### Task prompt
Transcribe word for word the section of the records below that opens with the line containing "Task: Open the Chat panel" and closes with the line containing "Task: Select the"; drop every picture.

### Data items
========================
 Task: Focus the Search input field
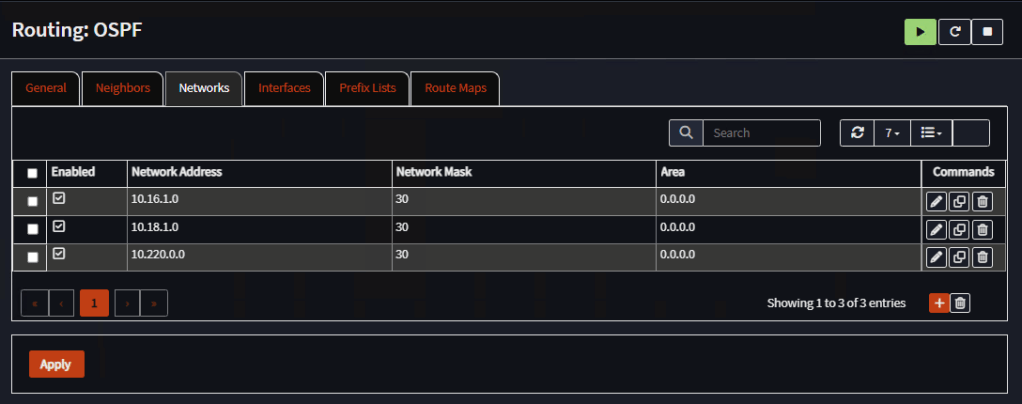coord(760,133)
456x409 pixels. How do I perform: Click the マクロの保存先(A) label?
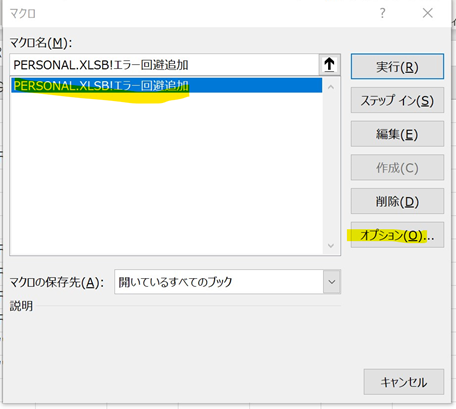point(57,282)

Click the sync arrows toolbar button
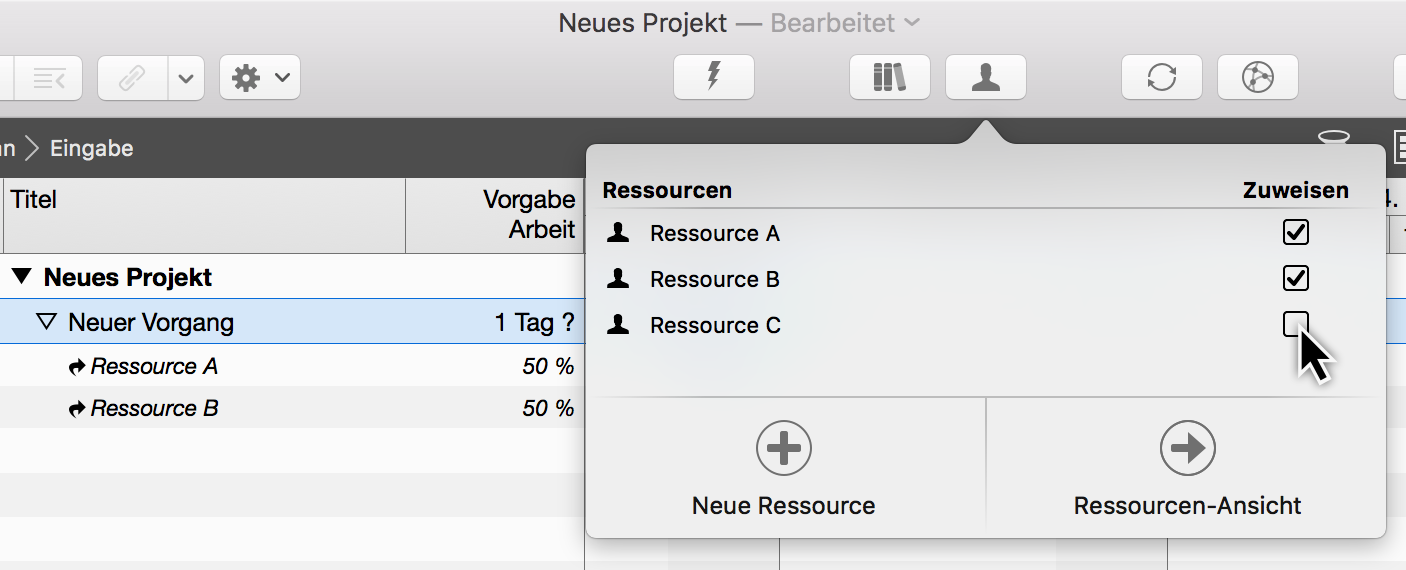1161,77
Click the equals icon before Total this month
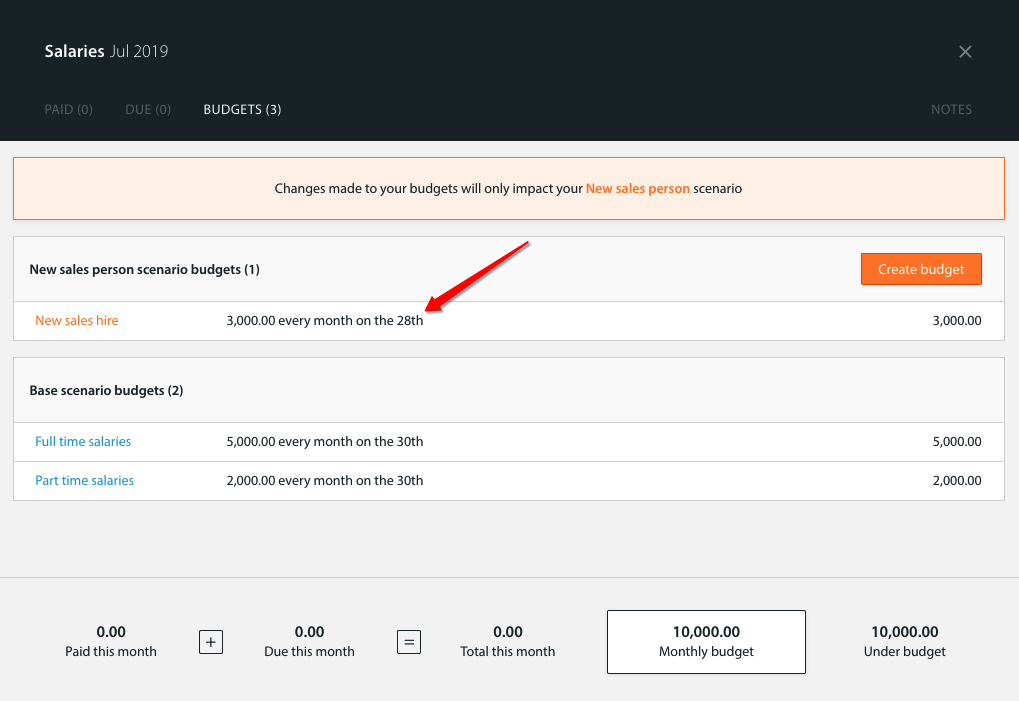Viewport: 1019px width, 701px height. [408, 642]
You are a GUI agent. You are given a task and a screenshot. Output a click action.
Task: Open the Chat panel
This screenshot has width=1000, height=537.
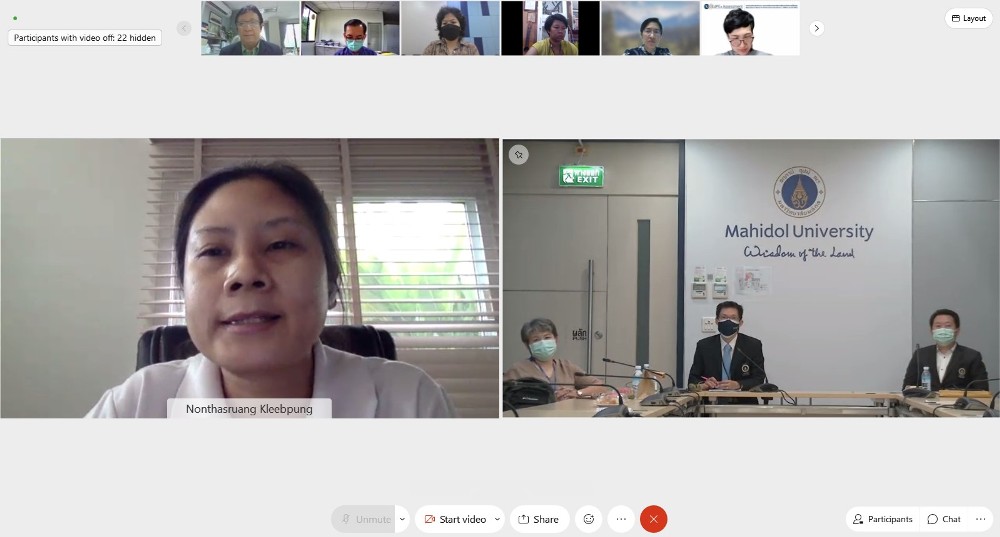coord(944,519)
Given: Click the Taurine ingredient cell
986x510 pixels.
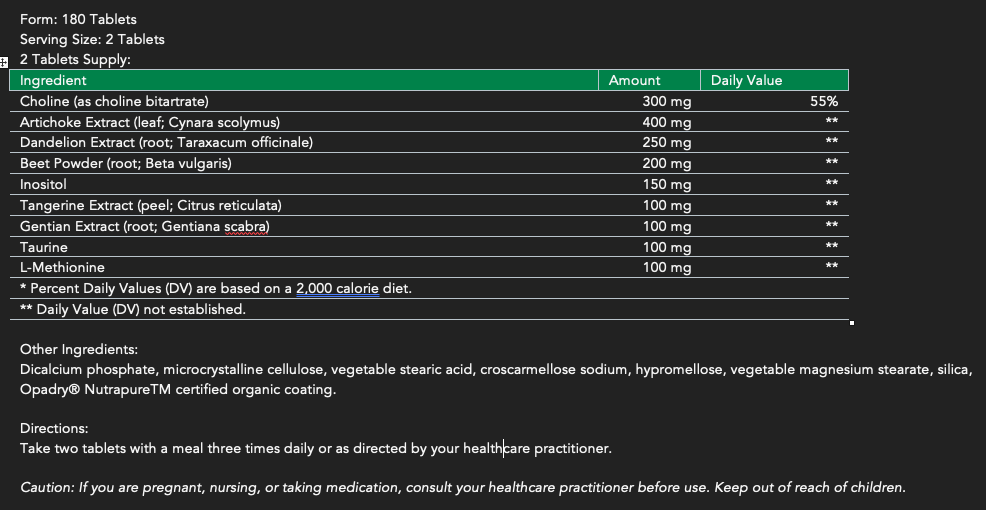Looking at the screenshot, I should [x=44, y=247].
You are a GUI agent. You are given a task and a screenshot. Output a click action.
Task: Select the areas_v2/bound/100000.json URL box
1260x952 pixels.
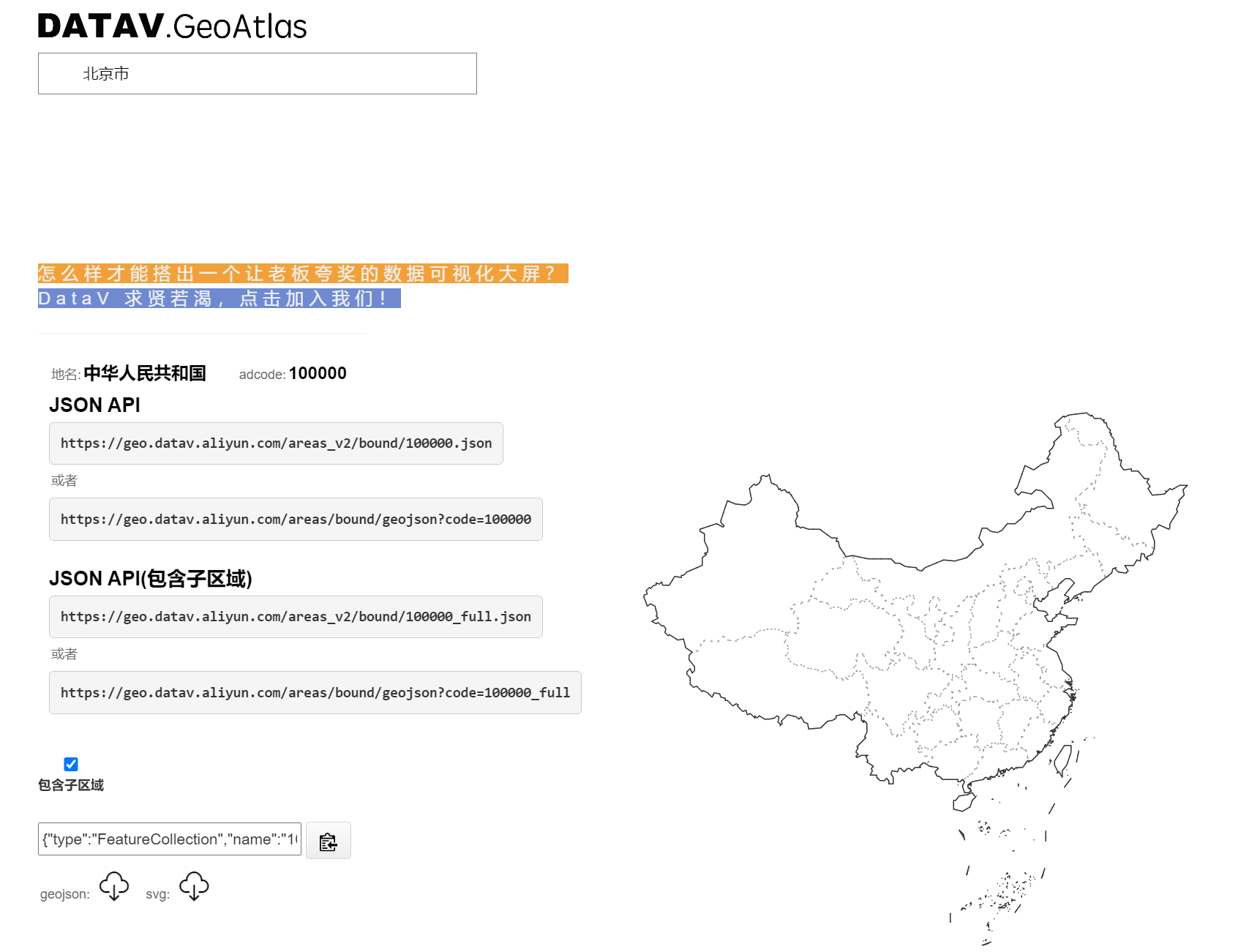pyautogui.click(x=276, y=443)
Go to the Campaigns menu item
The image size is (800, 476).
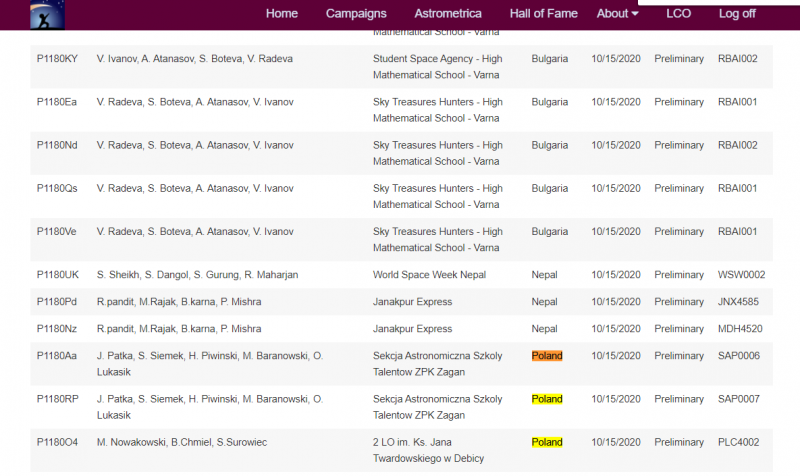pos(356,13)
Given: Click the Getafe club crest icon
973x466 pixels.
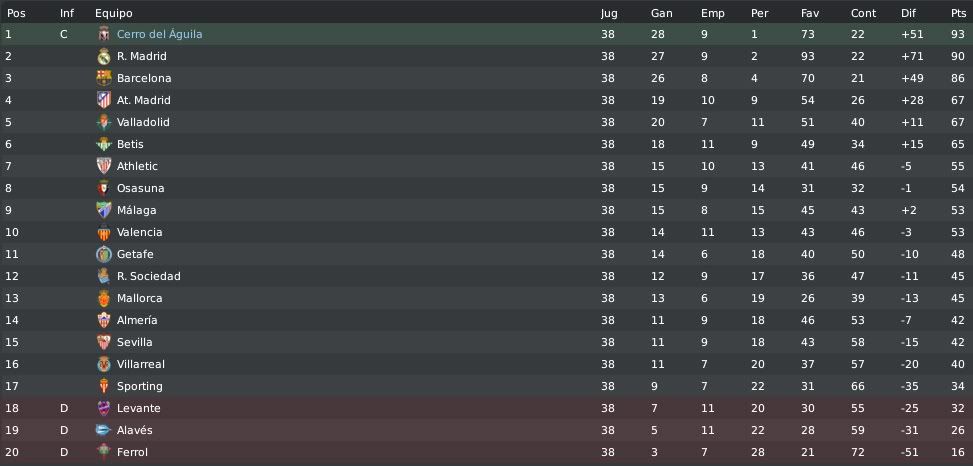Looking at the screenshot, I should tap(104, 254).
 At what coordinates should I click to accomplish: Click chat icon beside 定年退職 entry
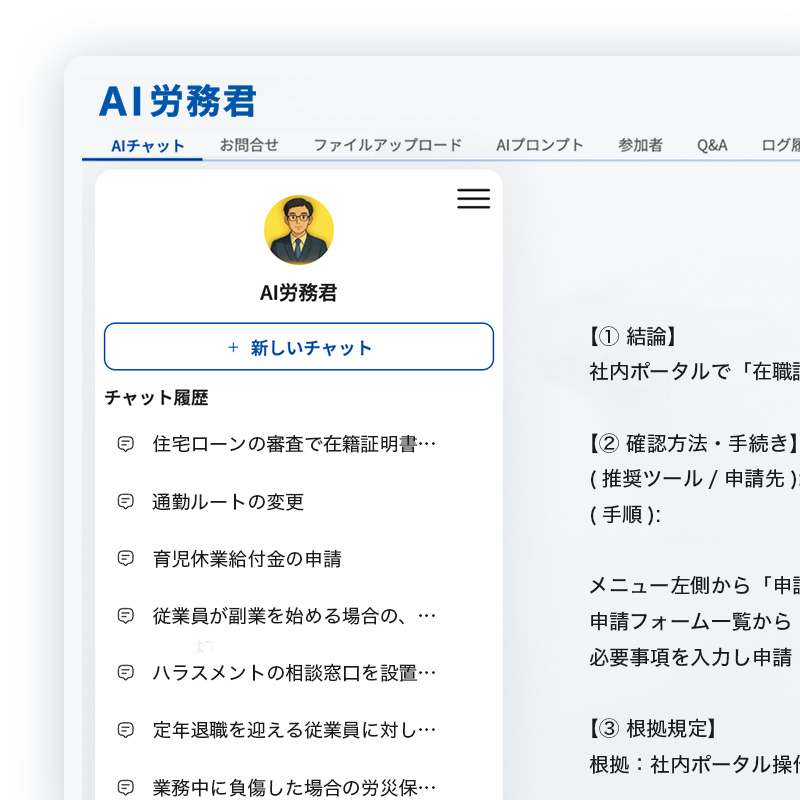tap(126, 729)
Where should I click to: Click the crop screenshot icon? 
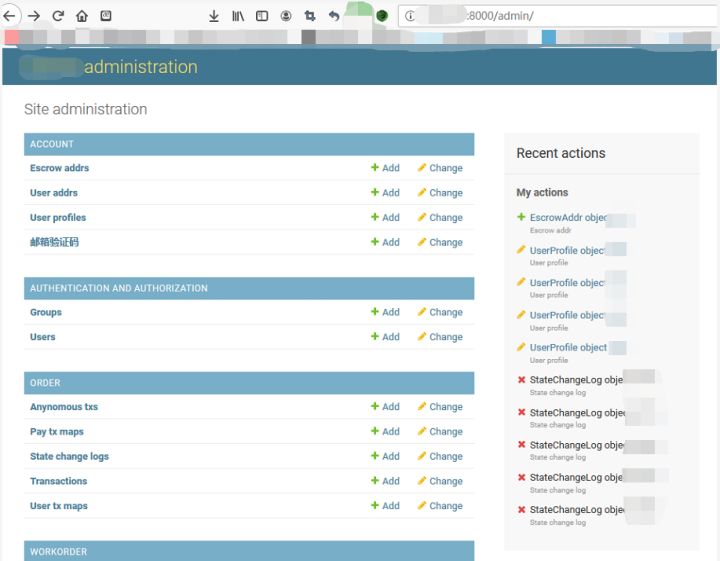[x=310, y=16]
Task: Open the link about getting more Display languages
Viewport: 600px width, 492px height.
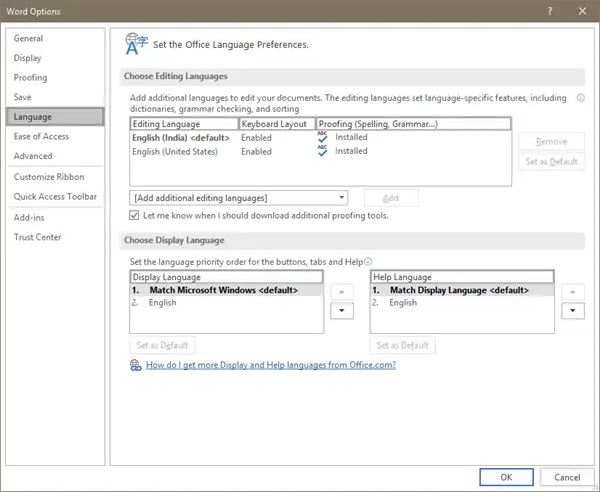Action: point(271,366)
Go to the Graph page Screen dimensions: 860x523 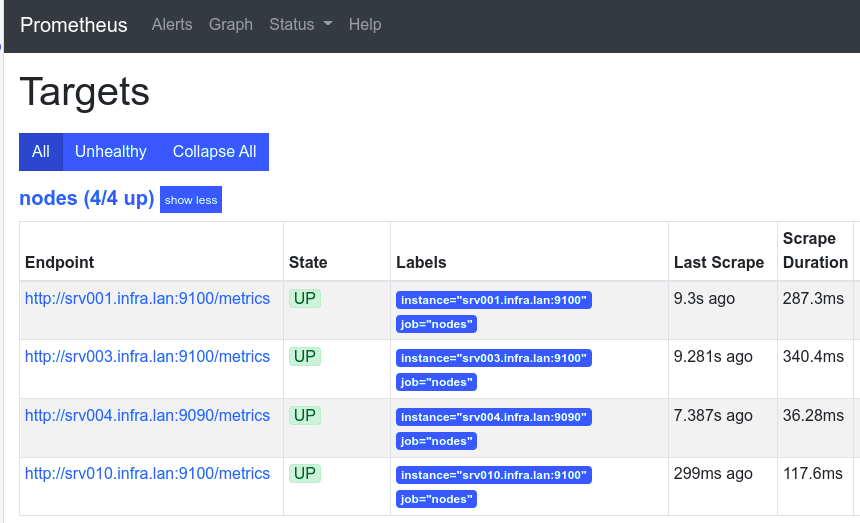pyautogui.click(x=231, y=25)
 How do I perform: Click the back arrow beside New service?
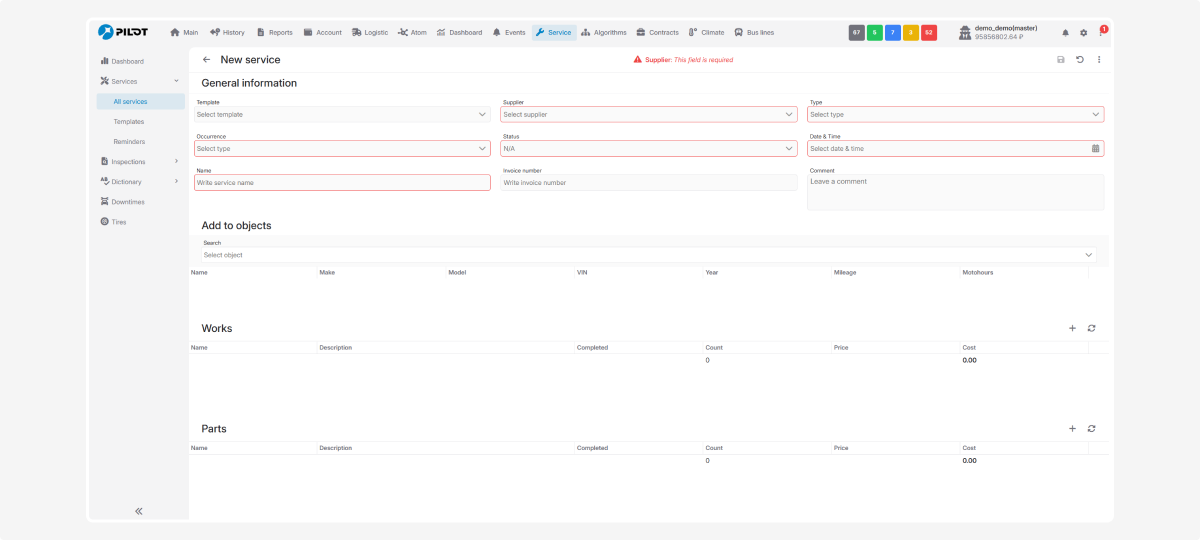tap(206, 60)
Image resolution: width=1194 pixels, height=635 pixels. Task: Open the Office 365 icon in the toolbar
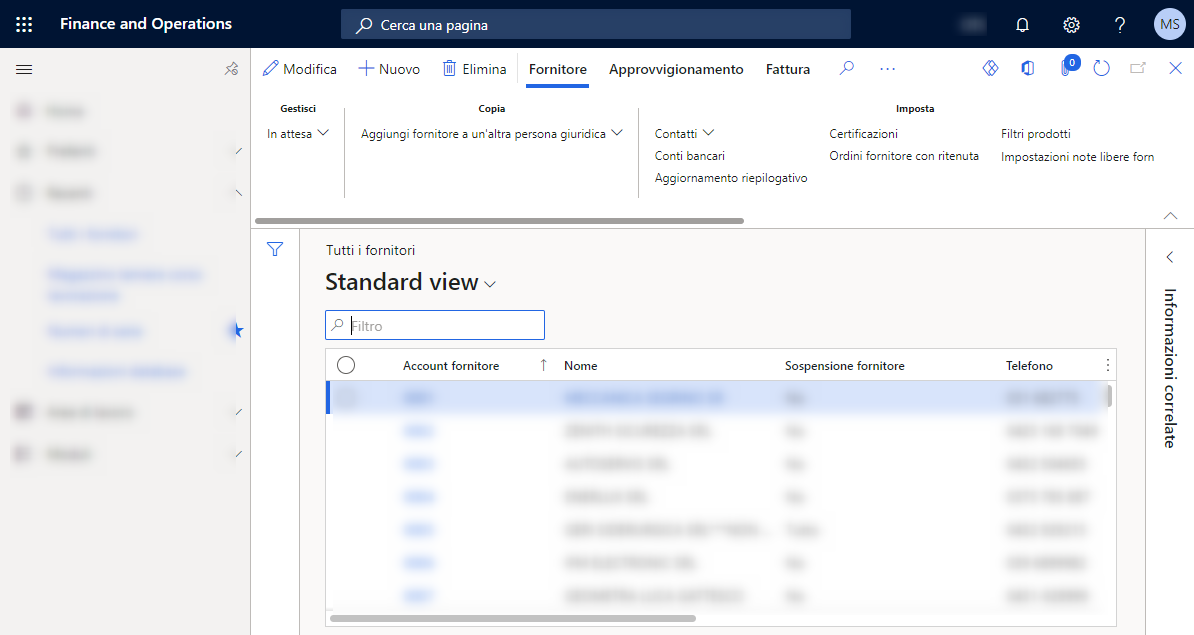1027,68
========================
### Result of this task
Task: Open the Chat panel
This screenshot has width=1000, height=537.
coord(944,519)
Given: Click the Taurine ingredient cell
986x510 pixels.
Looking at the screenshot, I should [x=44, y=247].
You are a GUI agent. You are given a task and a screenshot. Output a click action.
Task: Select the areas_v2/bound/100000.json URL box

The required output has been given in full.